:: Activity ::
Provide an exact copy of the lines from the beginning of the records through the line that includes "1010x533 pixels.", and of no others.

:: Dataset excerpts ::
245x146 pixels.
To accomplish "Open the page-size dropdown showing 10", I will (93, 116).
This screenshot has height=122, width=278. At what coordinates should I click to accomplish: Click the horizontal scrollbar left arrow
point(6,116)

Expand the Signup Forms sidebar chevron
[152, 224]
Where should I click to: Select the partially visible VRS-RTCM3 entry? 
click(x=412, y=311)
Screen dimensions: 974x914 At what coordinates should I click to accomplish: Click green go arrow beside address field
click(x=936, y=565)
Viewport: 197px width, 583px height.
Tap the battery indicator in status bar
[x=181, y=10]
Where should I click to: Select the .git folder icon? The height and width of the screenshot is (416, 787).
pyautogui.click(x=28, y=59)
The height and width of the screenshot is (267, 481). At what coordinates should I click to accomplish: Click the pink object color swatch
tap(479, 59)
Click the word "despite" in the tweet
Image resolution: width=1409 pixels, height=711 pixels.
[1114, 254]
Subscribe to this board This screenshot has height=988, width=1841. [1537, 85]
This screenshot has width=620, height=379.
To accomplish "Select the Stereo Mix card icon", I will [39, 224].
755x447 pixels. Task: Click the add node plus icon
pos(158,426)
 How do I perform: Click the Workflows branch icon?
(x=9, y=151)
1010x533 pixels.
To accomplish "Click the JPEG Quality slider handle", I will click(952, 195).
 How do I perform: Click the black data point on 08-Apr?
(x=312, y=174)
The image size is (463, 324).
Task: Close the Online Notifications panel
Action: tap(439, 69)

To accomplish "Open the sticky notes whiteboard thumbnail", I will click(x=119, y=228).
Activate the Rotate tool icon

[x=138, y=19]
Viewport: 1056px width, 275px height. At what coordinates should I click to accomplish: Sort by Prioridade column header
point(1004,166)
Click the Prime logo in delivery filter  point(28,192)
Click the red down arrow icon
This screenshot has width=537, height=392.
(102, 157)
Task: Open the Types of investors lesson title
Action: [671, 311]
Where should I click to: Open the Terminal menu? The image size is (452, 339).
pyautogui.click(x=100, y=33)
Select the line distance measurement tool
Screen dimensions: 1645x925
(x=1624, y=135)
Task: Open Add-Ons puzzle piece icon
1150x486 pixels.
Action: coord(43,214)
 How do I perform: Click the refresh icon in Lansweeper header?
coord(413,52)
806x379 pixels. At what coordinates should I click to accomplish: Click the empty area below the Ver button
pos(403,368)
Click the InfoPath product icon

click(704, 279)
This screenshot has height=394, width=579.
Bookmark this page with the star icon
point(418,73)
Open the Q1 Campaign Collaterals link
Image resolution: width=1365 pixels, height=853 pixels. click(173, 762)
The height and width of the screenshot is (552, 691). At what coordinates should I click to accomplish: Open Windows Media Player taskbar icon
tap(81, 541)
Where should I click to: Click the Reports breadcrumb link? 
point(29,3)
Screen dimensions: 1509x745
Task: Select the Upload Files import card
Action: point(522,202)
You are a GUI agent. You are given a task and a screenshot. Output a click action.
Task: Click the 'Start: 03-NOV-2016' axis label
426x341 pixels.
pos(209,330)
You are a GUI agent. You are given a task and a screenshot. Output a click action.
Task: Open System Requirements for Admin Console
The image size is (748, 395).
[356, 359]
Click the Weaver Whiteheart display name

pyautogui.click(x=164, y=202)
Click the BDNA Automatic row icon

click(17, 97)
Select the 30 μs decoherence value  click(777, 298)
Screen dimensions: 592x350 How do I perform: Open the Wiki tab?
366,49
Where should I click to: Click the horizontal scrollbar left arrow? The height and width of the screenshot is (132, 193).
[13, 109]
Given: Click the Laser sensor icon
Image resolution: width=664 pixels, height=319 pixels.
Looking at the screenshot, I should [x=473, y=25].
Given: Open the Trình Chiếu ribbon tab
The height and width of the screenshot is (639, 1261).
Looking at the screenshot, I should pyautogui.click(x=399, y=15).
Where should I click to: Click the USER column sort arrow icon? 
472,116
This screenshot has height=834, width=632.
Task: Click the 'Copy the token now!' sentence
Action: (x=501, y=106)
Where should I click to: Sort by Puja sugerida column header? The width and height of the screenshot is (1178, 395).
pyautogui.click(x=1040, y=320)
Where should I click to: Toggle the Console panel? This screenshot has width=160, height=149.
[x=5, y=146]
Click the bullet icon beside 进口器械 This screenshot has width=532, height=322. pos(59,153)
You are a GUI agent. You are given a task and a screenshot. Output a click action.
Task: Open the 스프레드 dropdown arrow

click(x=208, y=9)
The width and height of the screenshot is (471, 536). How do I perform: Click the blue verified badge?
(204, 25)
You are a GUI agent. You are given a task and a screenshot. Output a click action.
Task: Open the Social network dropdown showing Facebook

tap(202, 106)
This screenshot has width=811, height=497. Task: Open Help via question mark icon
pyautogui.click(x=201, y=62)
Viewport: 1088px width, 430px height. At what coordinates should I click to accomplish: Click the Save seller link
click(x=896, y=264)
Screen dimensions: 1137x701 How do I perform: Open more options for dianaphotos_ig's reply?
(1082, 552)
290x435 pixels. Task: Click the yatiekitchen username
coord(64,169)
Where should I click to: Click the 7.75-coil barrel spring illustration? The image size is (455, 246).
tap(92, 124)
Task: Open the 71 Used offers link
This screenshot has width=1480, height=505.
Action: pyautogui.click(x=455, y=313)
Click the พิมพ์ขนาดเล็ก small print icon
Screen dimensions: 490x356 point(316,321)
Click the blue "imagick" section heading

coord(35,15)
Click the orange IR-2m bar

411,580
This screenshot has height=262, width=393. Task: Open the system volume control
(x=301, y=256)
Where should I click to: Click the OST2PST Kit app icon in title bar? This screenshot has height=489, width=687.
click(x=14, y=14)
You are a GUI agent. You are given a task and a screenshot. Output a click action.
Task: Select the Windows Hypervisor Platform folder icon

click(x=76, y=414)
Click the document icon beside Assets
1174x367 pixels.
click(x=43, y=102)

:: Result of this task ::
245x146 pixels.
To accomplish "Open the page-size dropdown showing 10", I will (93, 116).
This screenshot has height=122, width=278. At what coordinates should I click to accomplish: Click the horizontal scrollbar left arrow
point(6,116)

Expand the Signup Forms sidebar chevron
[152, 224]
Where should I click to: Select the partially visible VRS-RTCM3 entry? 
click(x=412, y=311)
Screen dimensions: 974x914 At what coordinates should I click to accomplish: Click green go arrow beside address field
click(x=936, y=565)
Viewport: 197px width, 583px height.
Tap the battery indicator in status bar
[x=181, y=10]
Where should I click to: Select the .git folder icon? The height and width of the screenshot is (416, 787).
pyautogui.click(x=28, y=59)
The height and width of the screenshot is (267, 481). At what coordinates should I click to accomplish: Click the pink object color swatch
tap(479, 59)
Click the word "despite" in the tweet
Image resolution: width=1409 pixels, height=711 pixels.
[1114, 254]
Subscribe to this board This screenshot has height=988, width=1841. [1537, 85]
This screenshot has width=620, height=379.
To accomplish "Select the Stereo Mix card icon", I will [39, 224].
755x447 pixels. Task: Click the add node plus icon
pos(158,426)
 How do I perform: Click the Workflows branch icon?
(x=9, y=151)
1010x533 pixels.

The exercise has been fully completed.